International Response

The company is urging shareholders to approve the deal at a June 25 general meeting even though they will take a haircut.

"It must be clearly stated, however, that Lufthansa is facing a very difficult road ahead," Board Chairman Karl-Ludwig Kley said in a statement. 

Analysts expect international travel to take longer to bounce back than domestic travel. Lufthansa depends heavily on international business and the company is planning workforce reductions "in the most socially acceptable way possible," Spohr said. 

Emirates, which operates a long-haul network out of Dubai, also said in a statement that it will let go of an undisclosed number of employees because of the financial hardship caused by COVID-19. Fellow Gulf Arab carriers Etihad and Qatar Airways had previously announced layoffs.

Airlines are taking tentative steps to restore passenger service, as countries slowly reopen their economies. Italy opens its borders to regional and international travel on Wednesday, giving the tourism industry its first sign of optimism since the nation went into lockdown in early March.

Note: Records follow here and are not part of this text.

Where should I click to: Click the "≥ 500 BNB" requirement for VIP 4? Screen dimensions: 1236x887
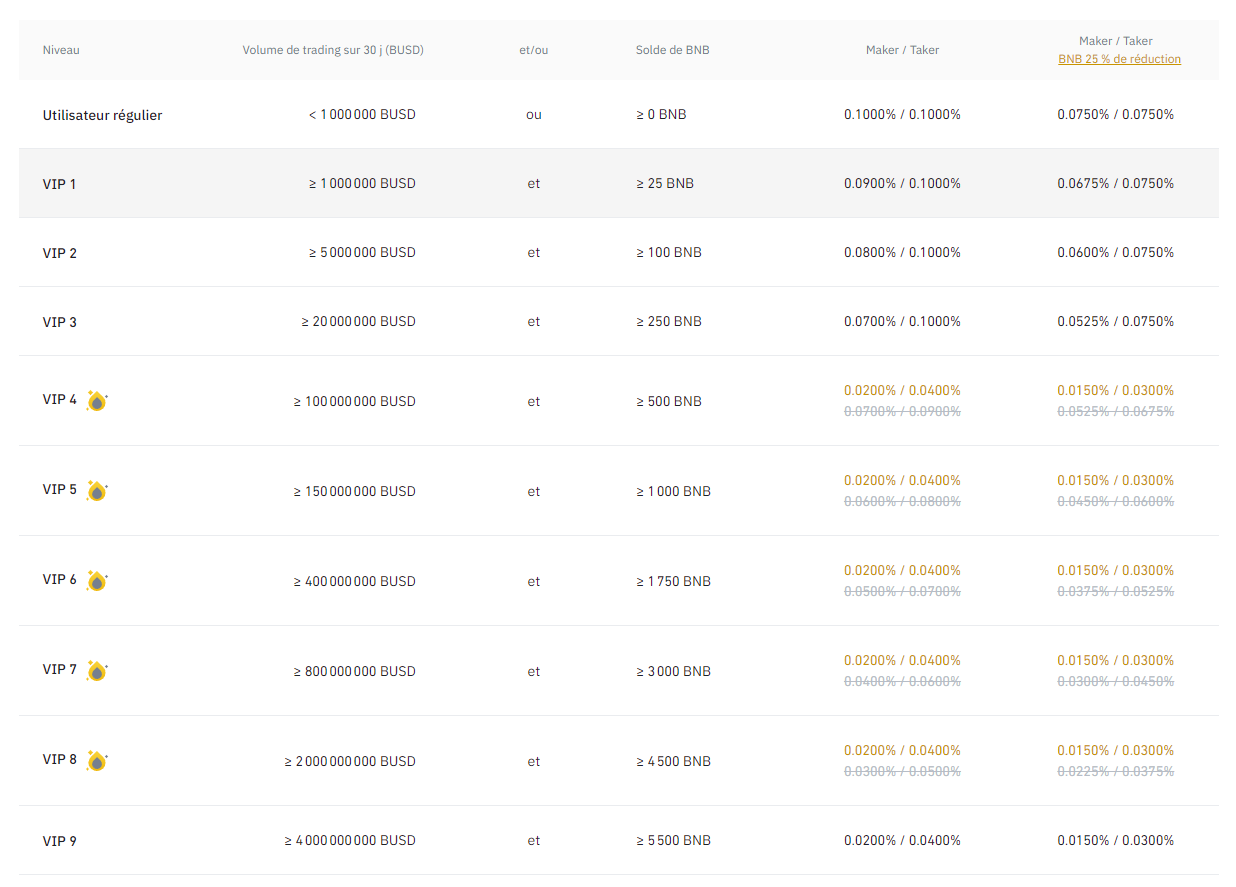[671, 401]
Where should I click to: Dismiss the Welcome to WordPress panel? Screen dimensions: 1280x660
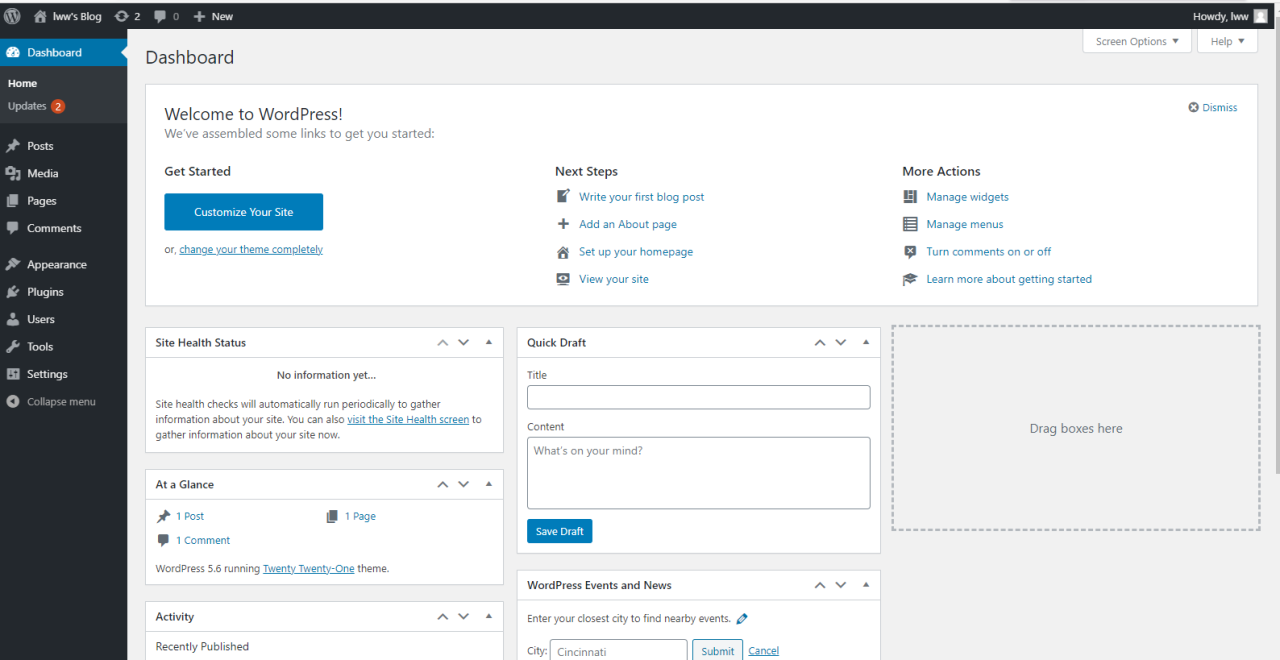(1212, 107)
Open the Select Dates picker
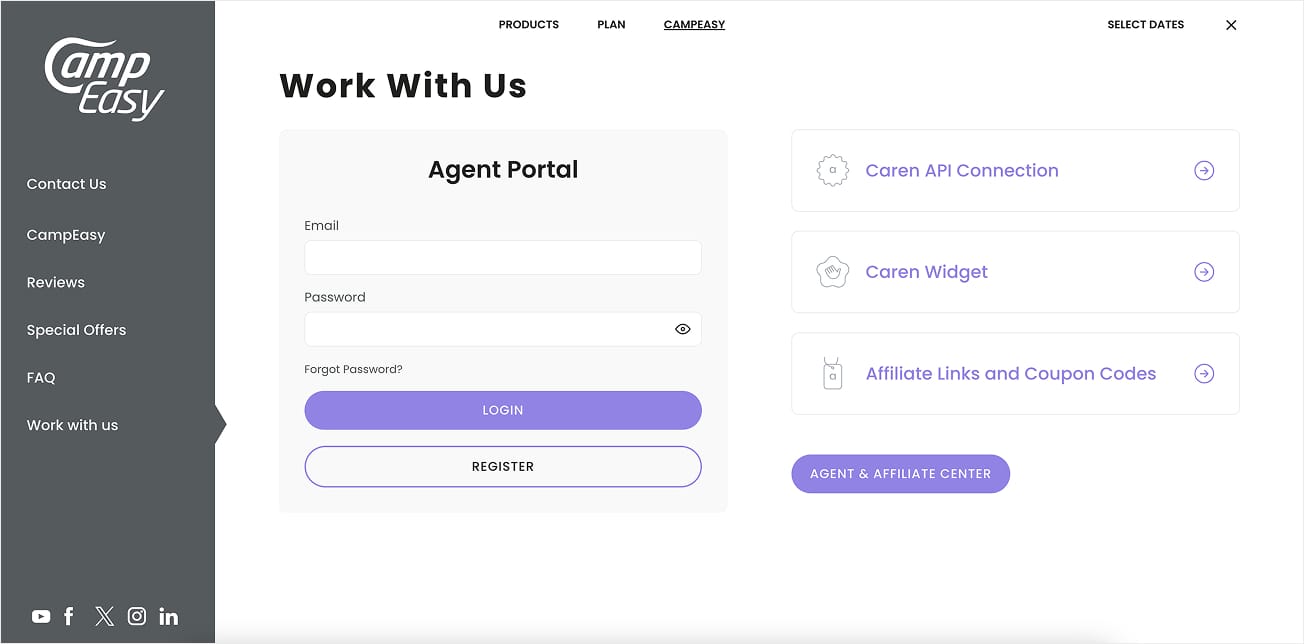 point(1145,25)
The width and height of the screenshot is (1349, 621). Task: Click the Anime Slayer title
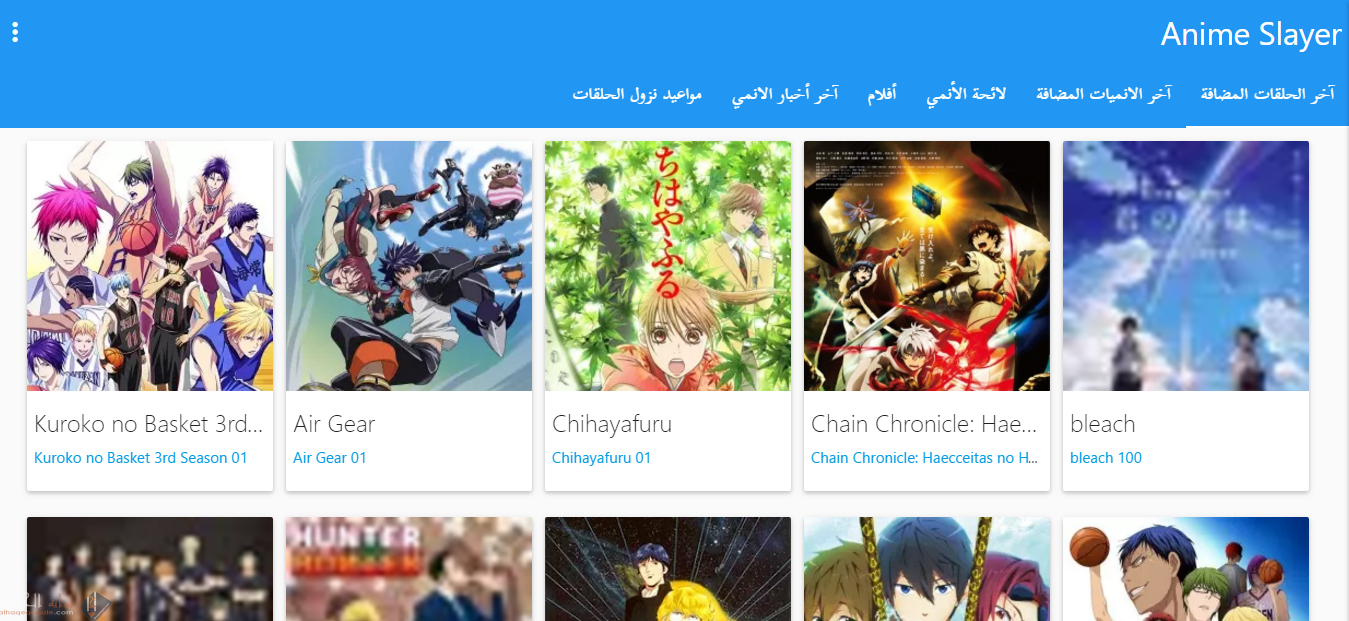(1250, 34)
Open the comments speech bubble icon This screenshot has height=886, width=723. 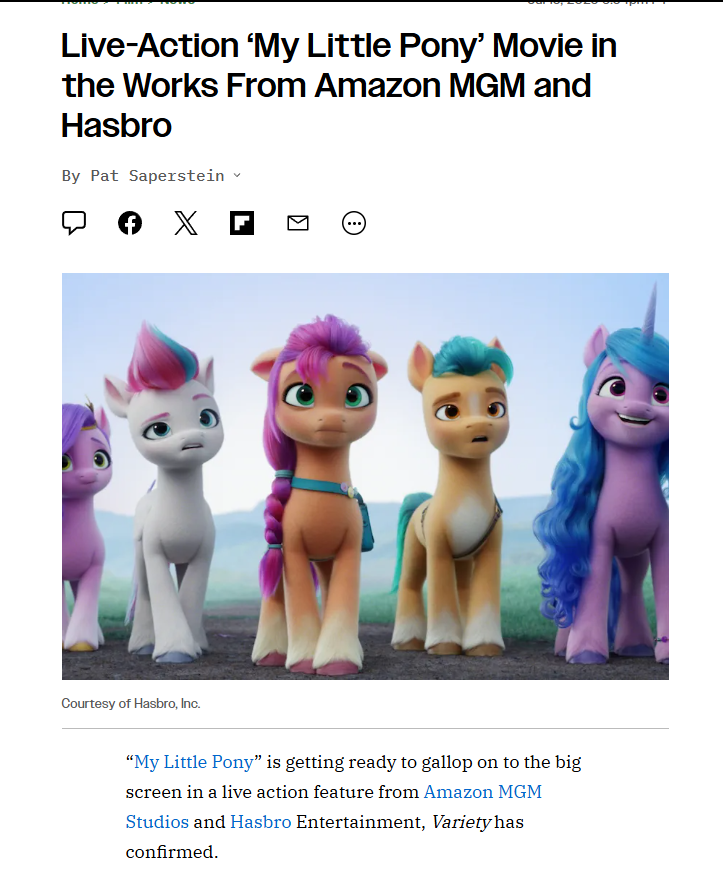[x=74, y=223]
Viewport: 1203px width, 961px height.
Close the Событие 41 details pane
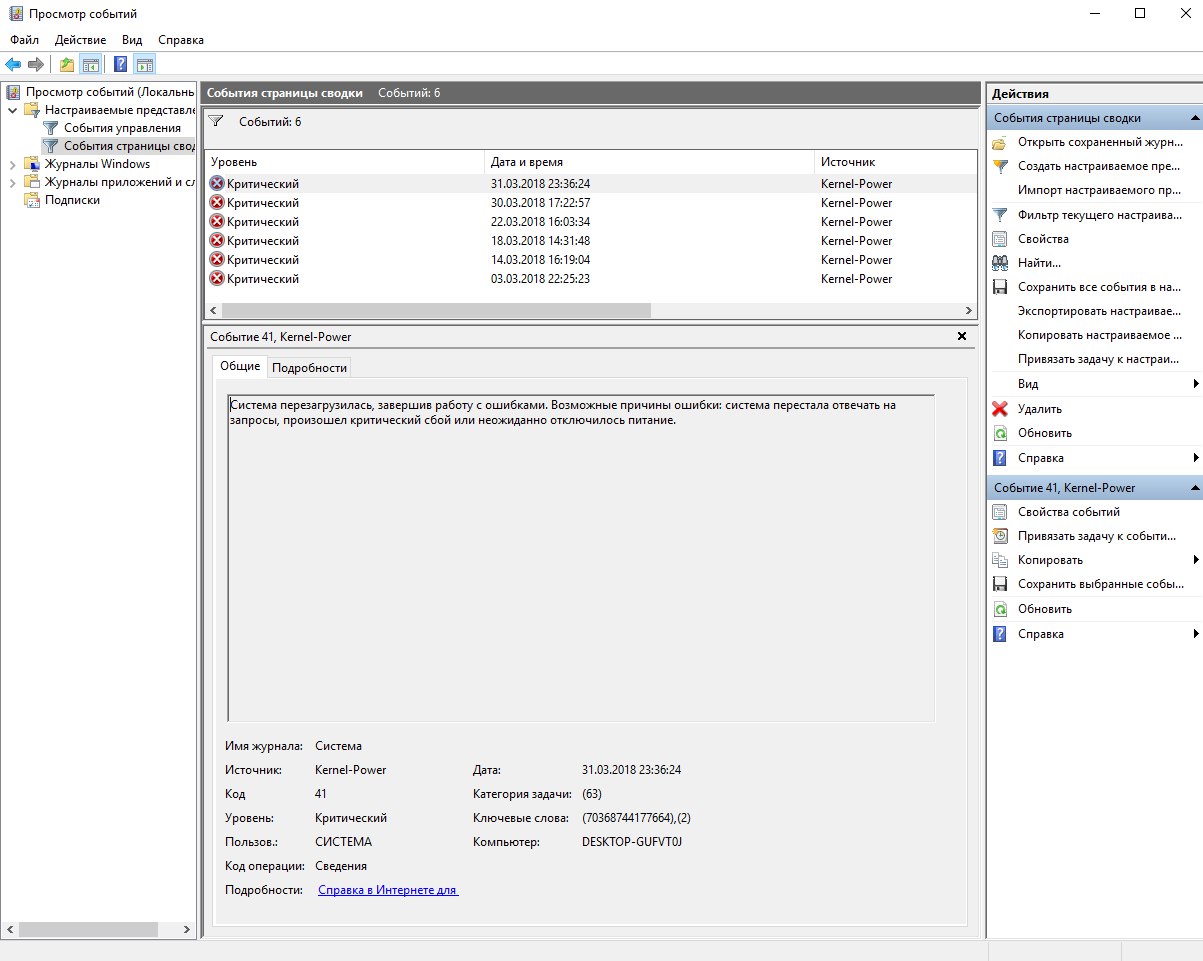pos(962,337)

United Airlines, for example, has increased its July schedule to 25% of normal, an improvement from May when the carrier operated at 10% of capacity. The schedule includes the increase of international service to Europe from Washington, D.C. and San Francisco, more service to Latin America, and the restart of service to Tokyo-Haneda, Hong Kong, Singapore and Seoul. 

Last week, Austrian Airlines said it will resume some regularly scheduled flights on June 15 after shutting down operations for almost 90 days. Over a two-week period, it plans to bring back 5% of its regular capacity to service 37 European destinations on a limited basis, with more cities phased in over the following weeks. In the initial phase, Austrian will primarily deploy smaller aircraft such as the Embraer 195 and the Dash 8 turboprop.